Location Map of Hamra oil field in East Bahariya Concession

Materials and methods

The available data for this work include twenty 3D Seismic lines (13 cross-line, 7 in-line) and complete set of well logs for four wells. The following techniques were used to achieve the main goal of the study (Fig. 2):  

  • Seismic interpretation by picking on seismic data, there are two modules of interpretation; Horizon interpretation, which is carried out on the horizons of interest, and Fault interpretation for the interesting section, and then, all seismic interpretations are used for mapping surfaces, which are used to a building block for the constructed structural model, using Petrel software.

  • Determination of the petrophysical characteristics of the Abu Roash G reservoir (shale volume, net pay thickness, porosity, water saturation, and hydrocarbon saturation) as well as, construction different types of maps for Abu Roash G reservoir by using Interactive Petrophysics software.

  • Create facies models that would reduce exploration risk and increase the development opportunities in the Hamra Oil Field.

Fig. 2
figure 2

The Workflow applied on the study area

Geologic settings

Abu Gharadig basin, which is a major structural basin in the Western Desert, has a variety of hydrocarbon potentiality keys e.g., Upper Jurassic Khatatba Formation and Upper Cretaceous (Turonian) Abu Roash “F” Member both as source rock; Bahariya, Kharita, and Abu Roash Formations as reservoir rock; Abu Roash shale and carbonates and Khoman Fm. as seal rock.

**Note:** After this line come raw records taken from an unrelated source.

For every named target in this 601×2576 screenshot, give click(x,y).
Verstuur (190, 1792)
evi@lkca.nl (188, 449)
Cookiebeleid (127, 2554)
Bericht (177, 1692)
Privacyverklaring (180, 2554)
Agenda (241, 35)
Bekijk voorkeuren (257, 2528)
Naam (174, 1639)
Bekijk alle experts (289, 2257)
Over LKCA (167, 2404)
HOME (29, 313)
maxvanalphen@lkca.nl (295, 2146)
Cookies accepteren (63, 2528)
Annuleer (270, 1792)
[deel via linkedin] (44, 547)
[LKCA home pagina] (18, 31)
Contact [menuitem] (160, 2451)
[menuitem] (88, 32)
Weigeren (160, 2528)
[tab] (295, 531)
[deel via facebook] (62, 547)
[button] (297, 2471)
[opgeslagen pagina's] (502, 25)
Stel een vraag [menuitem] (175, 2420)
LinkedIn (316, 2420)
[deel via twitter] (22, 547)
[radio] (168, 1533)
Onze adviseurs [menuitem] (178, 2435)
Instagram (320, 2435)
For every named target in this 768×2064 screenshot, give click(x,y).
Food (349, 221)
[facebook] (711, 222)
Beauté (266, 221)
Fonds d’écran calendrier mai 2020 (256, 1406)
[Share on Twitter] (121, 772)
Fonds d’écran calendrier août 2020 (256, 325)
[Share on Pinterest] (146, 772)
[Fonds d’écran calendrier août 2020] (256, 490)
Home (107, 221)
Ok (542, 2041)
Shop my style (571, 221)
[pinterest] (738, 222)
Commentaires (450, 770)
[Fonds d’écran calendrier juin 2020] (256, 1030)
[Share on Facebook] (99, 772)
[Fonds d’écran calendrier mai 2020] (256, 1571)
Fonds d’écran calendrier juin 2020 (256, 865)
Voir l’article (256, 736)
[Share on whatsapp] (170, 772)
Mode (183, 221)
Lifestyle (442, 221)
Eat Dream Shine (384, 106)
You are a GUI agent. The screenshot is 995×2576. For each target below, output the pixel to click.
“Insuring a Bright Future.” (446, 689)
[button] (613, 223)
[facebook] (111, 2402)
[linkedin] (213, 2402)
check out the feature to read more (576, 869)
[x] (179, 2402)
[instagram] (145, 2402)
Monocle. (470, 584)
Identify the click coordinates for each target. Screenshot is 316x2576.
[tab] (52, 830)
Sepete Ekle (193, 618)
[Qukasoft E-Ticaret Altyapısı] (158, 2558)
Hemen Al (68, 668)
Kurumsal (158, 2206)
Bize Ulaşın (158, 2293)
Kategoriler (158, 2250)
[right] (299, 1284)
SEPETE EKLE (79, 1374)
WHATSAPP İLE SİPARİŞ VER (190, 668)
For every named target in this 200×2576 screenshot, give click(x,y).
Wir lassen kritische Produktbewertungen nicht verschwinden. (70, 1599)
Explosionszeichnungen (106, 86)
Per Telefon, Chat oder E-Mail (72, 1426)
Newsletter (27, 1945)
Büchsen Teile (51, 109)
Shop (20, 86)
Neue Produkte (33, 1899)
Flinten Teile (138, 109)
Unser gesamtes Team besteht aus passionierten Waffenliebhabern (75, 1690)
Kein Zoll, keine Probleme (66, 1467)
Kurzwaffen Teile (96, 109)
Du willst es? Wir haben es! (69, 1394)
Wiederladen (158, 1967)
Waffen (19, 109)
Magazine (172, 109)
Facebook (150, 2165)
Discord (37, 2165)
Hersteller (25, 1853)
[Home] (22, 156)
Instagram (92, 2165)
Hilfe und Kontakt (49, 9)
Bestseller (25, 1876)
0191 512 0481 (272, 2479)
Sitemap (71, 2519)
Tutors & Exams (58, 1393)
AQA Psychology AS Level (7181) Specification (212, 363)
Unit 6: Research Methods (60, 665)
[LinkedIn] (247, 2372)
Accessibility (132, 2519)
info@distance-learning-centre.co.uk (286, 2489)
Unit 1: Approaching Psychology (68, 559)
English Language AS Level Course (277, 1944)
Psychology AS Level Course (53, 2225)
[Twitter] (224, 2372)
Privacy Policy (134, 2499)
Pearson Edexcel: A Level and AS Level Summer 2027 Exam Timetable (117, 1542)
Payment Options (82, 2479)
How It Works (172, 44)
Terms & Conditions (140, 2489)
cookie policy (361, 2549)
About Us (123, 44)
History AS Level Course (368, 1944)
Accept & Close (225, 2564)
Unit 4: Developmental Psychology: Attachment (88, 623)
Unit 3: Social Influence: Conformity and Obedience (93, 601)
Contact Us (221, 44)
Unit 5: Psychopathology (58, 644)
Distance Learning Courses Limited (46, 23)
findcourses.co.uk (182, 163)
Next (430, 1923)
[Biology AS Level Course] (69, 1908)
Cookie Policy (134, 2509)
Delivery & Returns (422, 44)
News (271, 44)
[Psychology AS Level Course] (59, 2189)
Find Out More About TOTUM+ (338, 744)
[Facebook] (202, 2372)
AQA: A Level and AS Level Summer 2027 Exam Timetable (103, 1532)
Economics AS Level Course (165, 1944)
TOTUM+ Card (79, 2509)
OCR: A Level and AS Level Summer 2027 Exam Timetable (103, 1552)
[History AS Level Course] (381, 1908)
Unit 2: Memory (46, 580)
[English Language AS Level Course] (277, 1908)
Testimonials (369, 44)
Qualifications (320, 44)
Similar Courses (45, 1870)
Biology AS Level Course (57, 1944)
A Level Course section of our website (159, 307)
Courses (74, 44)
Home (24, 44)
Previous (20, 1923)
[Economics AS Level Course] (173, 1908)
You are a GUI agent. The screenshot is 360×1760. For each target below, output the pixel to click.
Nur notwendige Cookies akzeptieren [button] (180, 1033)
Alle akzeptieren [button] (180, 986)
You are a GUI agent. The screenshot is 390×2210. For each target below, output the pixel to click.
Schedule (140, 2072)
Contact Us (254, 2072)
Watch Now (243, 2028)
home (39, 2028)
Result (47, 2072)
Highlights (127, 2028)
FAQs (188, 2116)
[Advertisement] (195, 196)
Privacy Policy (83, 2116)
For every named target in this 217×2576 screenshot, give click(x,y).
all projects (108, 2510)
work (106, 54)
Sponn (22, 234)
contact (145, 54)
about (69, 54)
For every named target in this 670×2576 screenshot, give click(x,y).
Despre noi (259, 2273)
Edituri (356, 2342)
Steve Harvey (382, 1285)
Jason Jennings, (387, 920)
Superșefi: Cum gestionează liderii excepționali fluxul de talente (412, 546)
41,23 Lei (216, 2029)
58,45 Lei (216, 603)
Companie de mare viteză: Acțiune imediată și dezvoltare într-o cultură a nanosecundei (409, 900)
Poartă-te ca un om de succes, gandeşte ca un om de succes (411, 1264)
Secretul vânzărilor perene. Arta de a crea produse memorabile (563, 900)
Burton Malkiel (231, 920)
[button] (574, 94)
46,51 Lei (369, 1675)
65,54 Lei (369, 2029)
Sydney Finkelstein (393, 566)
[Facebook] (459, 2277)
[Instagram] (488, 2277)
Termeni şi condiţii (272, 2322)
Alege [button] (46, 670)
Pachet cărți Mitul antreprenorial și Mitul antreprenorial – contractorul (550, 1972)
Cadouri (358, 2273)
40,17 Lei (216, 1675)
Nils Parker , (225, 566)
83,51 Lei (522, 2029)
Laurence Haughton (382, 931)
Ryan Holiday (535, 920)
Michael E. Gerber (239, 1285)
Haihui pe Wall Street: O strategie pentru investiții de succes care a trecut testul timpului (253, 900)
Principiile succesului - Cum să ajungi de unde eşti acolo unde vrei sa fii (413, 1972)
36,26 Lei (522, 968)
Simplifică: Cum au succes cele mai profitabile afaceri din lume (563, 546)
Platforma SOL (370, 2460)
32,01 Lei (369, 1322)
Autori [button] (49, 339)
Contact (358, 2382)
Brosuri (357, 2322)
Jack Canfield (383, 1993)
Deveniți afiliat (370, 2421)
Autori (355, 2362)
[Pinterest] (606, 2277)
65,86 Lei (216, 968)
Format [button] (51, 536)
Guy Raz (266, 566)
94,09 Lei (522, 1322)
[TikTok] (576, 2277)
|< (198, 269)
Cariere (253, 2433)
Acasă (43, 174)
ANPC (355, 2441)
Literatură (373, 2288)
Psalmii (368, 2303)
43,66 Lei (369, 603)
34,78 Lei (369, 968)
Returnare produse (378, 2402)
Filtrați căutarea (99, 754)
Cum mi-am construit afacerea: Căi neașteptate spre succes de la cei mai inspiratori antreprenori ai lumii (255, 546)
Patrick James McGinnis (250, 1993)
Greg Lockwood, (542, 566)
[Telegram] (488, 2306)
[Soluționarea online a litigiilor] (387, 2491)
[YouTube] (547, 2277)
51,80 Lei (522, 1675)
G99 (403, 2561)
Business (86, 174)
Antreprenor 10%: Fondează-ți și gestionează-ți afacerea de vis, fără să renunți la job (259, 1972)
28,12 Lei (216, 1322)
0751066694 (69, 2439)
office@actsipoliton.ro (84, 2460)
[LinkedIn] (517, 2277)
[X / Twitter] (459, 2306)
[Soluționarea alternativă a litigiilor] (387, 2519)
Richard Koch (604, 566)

The encountered traps in this basin are varied in classification: structural, stratigraphic or combination type; geometry: elongated or rounded; and size: ranging from few square kilometers to hundreds of square kilometers with various reservoir pressure values and frequently variable production rate resulting from the variation of lithology, porosity, permeability, fluid saturation, and fluid properties. Egypt can be divided into six distinctive tectonic units; each one possesses characteristic structural features and geological history. There are two major historical tectonic features that affected all over Egypt; the first one with NW–SE trending that happened during Jurassic time; namely Jurassic Trend, and the other with NE–SW trending happened during Cretaceous time and called Cretaceous Trend (Meshref et al. 1988) (Fig. 3). Abu Gharadig Basin may have begun life as a pull-apart basin between two right-lateral wrench faults, its development began during the Jurassic and Cretaceous; the tectonic activity reached a peak during the Upper Cretaceous to Eocene interval (Schlumberger 1995).

Fig. 3
figure 3

Tectonic framework of Egypt (modified after Meshref, 1988)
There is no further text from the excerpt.